Politique culturelle : Stratégie du choc

La privatisation rampante du patrimoine culturel a de nouveau choqué quand il est apparu qu’une partie du processus d’embauche du nouveau directeur du Mudam a été confiée à Deloitte. Pourtant, ce n’est qu’un symptôme de plus d’une évolution qui a commencé avec le DP au ministère de la Culture.

(Photo : flickr/Sébastien Wiertz)

Pendant que le « Who’s Who » de la scène culturelle se pavanait à la Biennale de Venise, une petite annonce paraissait au grand-duché, signalant que le processus d’embauche pour le directeur du Mudam était bien lancé. Les personnes intéressées par le poste étaient priées d’envoyer leur CV à un certain Adriano Picinati di Torcello, qui travaille pour le « Big Four » Deloitte. Le rôle de celui-ci, « art and finance coordinator » dans sa boîte et un des architectes du Freeport, serait pourtant limité. Selon les dires du secrétaire d’État à la Culture Guy Arendt, devant la commission parlementaire de la Culture qui l’avait convoqué, il ne ferait office que de « boîte à lettres » pour les CV. Ces documents seraient ensuite transmis à une firme de « headhunting » à Londres, qui transférerait son tri au comité de sélection du Mudam. À la question de savoir pourquoi tant de « précautions » ont été prises, Arendt s’est caché derrière le conseil d’administration du Mudam, qui prendrait ses décisions en toute autonomie.

Autre catégorie, mais même symptôme : la création ex nihilo de l’association « Lëtz Arles », qui gérera la participation du Luxembourg aux prestigieuses Rencontres internationales de la photographie d’Arles. Né d’un coup de tête de Florence Reckinger (Banque de Luxembourg, membre du conseil d’administration du Mudam, membre des influents Amis des musées et du jury du prix Edward Steichen) et de Guy Arendt, ce projet sur trois ans n’est rien d’autre que le Luxembourg s’achetant de l’espace dans une grande rencontre internationale. En découvrant le conseil d’administration de « Lëtz Arles », on constate que presque chaque membre possède des interconnexions similaires. Les retombées pour le secteur culturel local sont nulles, tandis que le « nation branding » continue d’avoir le vent en poupe tout en haut des priorités du ministère de la Culture – ou de la petite clique qui prend les décisions importantes derrière des portes fermées.

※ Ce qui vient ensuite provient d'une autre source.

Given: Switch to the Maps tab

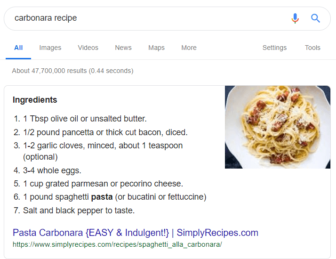Looking at the screenshot, I should tap(156, 48).
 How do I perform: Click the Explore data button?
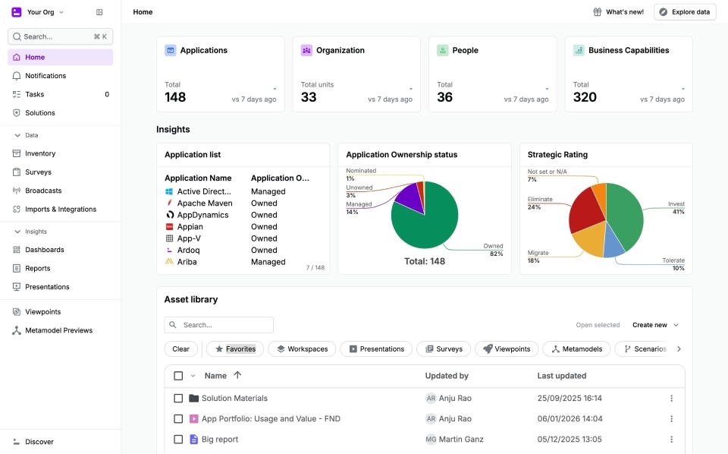(685, 12)
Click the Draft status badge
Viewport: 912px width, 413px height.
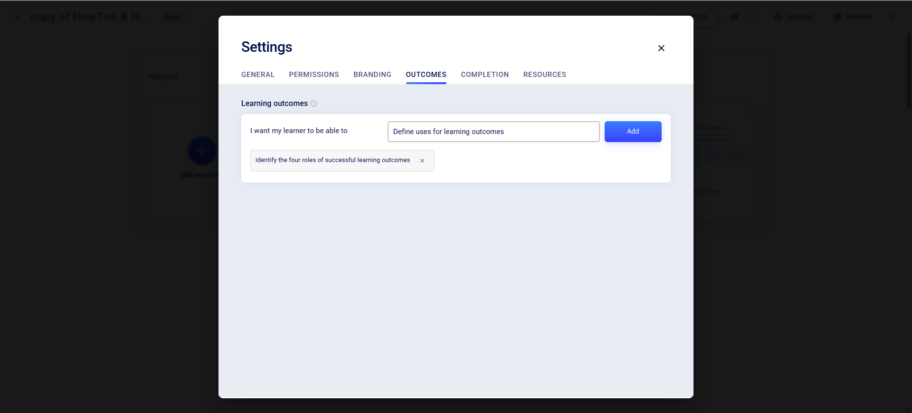click(x=172, y=17)
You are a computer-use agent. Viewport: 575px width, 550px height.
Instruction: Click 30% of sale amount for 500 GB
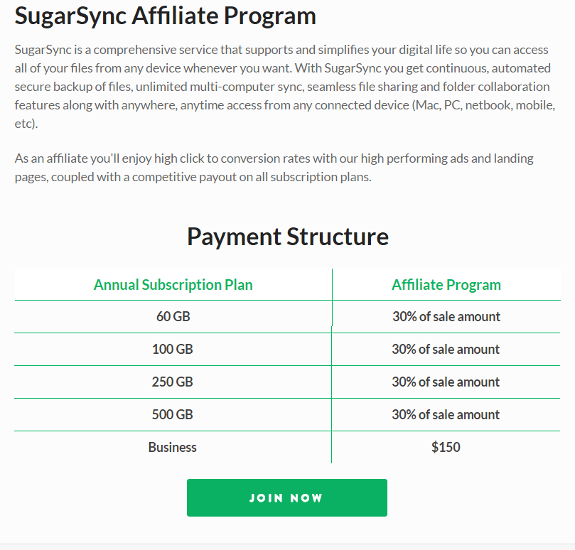coord(446,415)
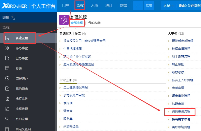Click the 抄送 sidebar icon
Image resolution: width=201 pixels, height=131 pixels.
(7, 68)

Mais comment en sommes-nous arrivés là ? Un petit retour en arrière peut aider à mieux comprendre : avec l’arrivée des libéraux au ministère de la Culture s’est mis en place ce que la théoricienne et auteure canadienne Naomi Klein a appelé la « stratégie du choc ». Elle consiste à rendre les citoyens – ou dans ce cas la scène culturelle – tellement amorphe par le biais de chocs répétés qu’elle ne se défend plus. Premier choc : l’arrivée de Maggy Nagel à la Culture avec ses conventions annulées, ses expositions décommandées et ses tournées de concert supprimées. La scène culturelle, qui se plaignait de l’inactivité d’Octavie Modert – qui ne faisait rien d’autre que perpétuer l’héritage d’Erna Hennicot, en est restée hébétée. Nagel, en brave soldate libérale, n’a pas été comparée à un monstre ou un bulldozer pour rien.

(Photo : Wikimédia)

Le « nation branding » est devenu une priorité, c’est un fait.

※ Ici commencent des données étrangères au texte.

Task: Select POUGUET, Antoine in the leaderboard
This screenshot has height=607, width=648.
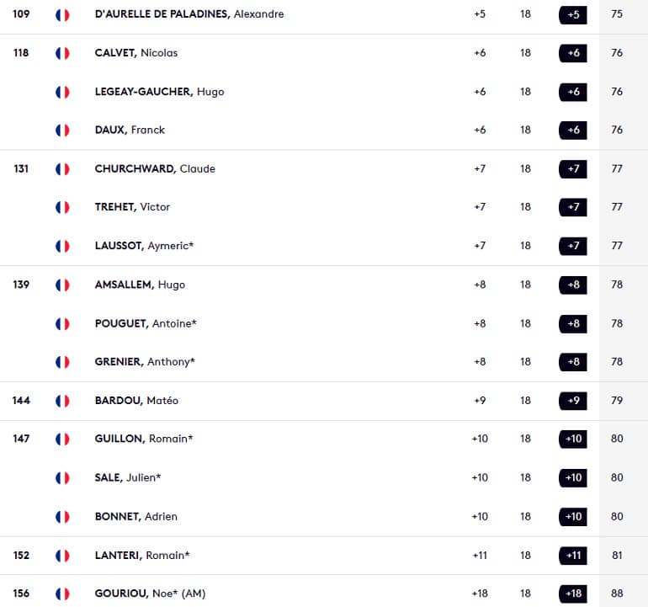Action: coord(146,323)
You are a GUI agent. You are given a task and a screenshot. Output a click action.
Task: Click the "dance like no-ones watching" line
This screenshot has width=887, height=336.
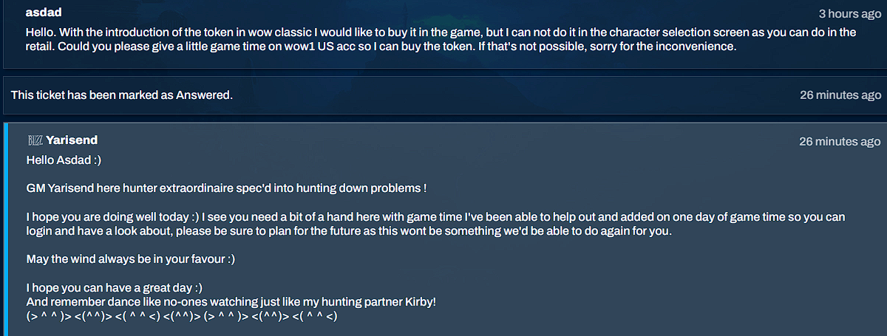231,302
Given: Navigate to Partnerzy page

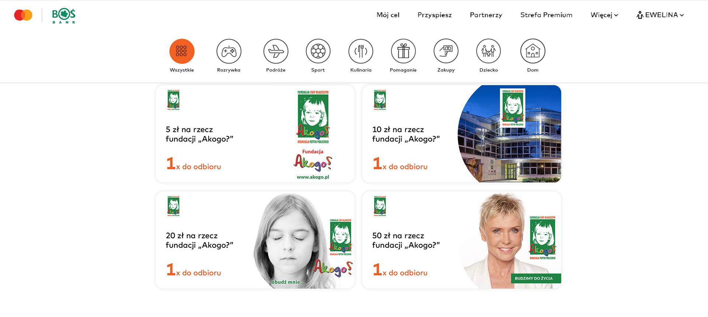Looking at the screenshot, I should tap(486, 15).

Après son limogeage, place à la seconde vague de chocs. Plus discrète, elle consiste à mettre en avant certaines choses pour qu’on s’intéresse moins à d’autres. Le « nation branding » est un exemple de diversion. Mais l’affaire Lunghi a également dans un certain sens fait qu’on s’intéresse à la surface plutôt qu’aux réseaux qui se sont mis en place discrètement derrière. Et on sait pertinemment que ce n’est pas uniquement à cause de l’interview de RTL que l’ancien directeur du Mudam a pris la porte. Le « Nol op de Kapp » n’était que la pointe de l’iceberg.

Alors que le Luxembourg n’a toujours pas atteint le fameux un pour cent culturel de son budget – que la France dépasse d’ailleurs -, les ressources sont donc mises au service du secteur privé et surtout financier, et cela dans un mélange opaque. Certes, avec un secteur culturel aussi désorganisé et peu uni, il était facile de mettre en place de tels systèmes. Mais après cinq ans de DP à la Culture, ce secteur risque de se réveiller avec une grosse gueule de bois.